Recently, he remembered those biscuits and asked me whether I could not produce something like that. So I started experimenting around and came up with the recipe below. Since it has been a while since I had the biscuit giving inspiration to this recipe, I can – with all honesty – not say whether it is even close to the original. I am guessing, though, that „not really“ would be closer to the truth – starting with the fact that the Dutch cookies were ginger-lemon flavored and I am suggesting to make them ginger-orange flavored instead. Naturally, that also means that you may feel free to exchange the orange zest with lemon zest and skip the Grand Marnier (note that in this case you might need sightly less flour).

Anyway, Cyrus has become a big fan of this recipe regardless of whether or whether not its outcome mimics the inspirational Dutch biscuit, and I have to say that our tastes are in perfect harmony here.

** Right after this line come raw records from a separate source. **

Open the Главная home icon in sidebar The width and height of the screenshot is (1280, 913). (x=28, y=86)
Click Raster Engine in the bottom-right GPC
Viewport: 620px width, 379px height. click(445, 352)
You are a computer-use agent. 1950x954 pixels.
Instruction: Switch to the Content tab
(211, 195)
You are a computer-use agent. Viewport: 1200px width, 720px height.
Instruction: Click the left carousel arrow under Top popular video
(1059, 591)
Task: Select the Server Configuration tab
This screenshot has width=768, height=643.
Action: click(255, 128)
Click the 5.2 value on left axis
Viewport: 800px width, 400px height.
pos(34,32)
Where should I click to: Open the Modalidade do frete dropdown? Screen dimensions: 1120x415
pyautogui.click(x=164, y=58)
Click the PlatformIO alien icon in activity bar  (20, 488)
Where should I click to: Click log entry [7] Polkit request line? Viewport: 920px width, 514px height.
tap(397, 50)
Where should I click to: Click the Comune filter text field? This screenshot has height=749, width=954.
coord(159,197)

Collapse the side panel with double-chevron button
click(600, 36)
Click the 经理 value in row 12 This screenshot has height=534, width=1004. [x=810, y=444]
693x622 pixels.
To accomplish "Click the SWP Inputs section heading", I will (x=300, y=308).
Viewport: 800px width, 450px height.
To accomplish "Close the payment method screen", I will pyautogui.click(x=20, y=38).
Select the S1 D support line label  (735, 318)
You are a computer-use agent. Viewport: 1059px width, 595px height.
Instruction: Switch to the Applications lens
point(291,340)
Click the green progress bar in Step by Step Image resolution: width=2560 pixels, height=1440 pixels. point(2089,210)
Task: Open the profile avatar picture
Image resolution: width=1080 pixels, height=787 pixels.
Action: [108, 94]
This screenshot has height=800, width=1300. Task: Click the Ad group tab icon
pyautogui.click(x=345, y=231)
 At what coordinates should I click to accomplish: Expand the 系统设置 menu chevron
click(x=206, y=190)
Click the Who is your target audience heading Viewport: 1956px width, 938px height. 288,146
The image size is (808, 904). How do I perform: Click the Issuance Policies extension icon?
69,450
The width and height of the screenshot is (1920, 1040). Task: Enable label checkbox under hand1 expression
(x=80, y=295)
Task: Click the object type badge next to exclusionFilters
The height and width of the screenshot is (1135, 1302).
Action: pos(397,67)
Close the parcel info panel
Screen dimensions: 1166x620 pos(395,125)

By the way, in the recipe the dough is rolled in vanilla sugar in the last step before refrigerating. I usually make the vanilla sugar myself. It is really simple and I am explaining it in the frame below.



Ingredients (for approx. 45 biscuits):

  • approximately 10 grams of finely grated fresh ginger
  • 70 grams of sugar
  • 110 grams of soft butter
  • 1/2 vanilla pod
  • 1 to 2 pinches of cinnamon
  • 170 grams of flour
  • 1/2 package of baking powder
  • zest of 1 orange
  • 1 teaspoon of Grand Marnier
  • vanilla sugar, very fine sugar for rolling the dough


How to make vanilla sugar yourself: I use around 60 to 70 grams of sugar on each 1/2 vanilla pod. This amount will take you quite far, so I recommend that you size you batches accordingly. As for sugar, I use a type of sugar that is between fine and icing sugar (sold as „Feinster Zucker“ in Germany). Halve the vanilla pod and cut open lengthwise. Scrape out the seeds and mix well with the sugar. Keep in an air-tight container. I also add the vanilla pod after scraping out the seed which not only gives of flavor as all but has the additional effect of looking really very decorative. The vanilla flavor needs 2 to 3 weeks to infuse the sugar, then you can start using it. It keeps for at least 2 to 3 months.



  1. Peel the fresh ginger and grate it very finely. Mix with the sugar.
  2. Beat the butter with and electric mixer in a bowl until creamy. The color should change to almost white. Then beat in the sugar-ginger-mix.
  3. Halve the vanilla pod, cut lengthwise and scrape out the seeds with the back of a knife. Add to the butter. Also add the cinnamon.
  4. Pass the flout and the baking powder through a fine mesh and add to the butter. Knead until you have a smooth dough. Should the dough be too sticky, add a little more flour.
  5. Last, knead the orange zest and the Grand Marnier into the dough. You may have to add a little more flour after adding the Grand Marnier depending on whether the dough becomes sticky or to moist after adding the liquid.
  6. Form two rolls of dough with a diameter of approximately 1.5 to 2 cm.
  7. Make a mix of vanilla sugar and sugar. Roll the sough rolls in the mix and then wrap in cellophane. Refrigerate for at least 1/2 hour.
  8. Pre-heat the oven to 180 degrees Celsius (fan oven). Cut the dough rolls into slices approximately 1/2 cm thick and put on an oven tray covered with baking paper.
  9. Bake for approximately 15 minutes. The cookies should at most be very lightly brown.
  10. Let cool of and preserve in a cookie jar. The biscuits remain fresh this way for two to three weeks.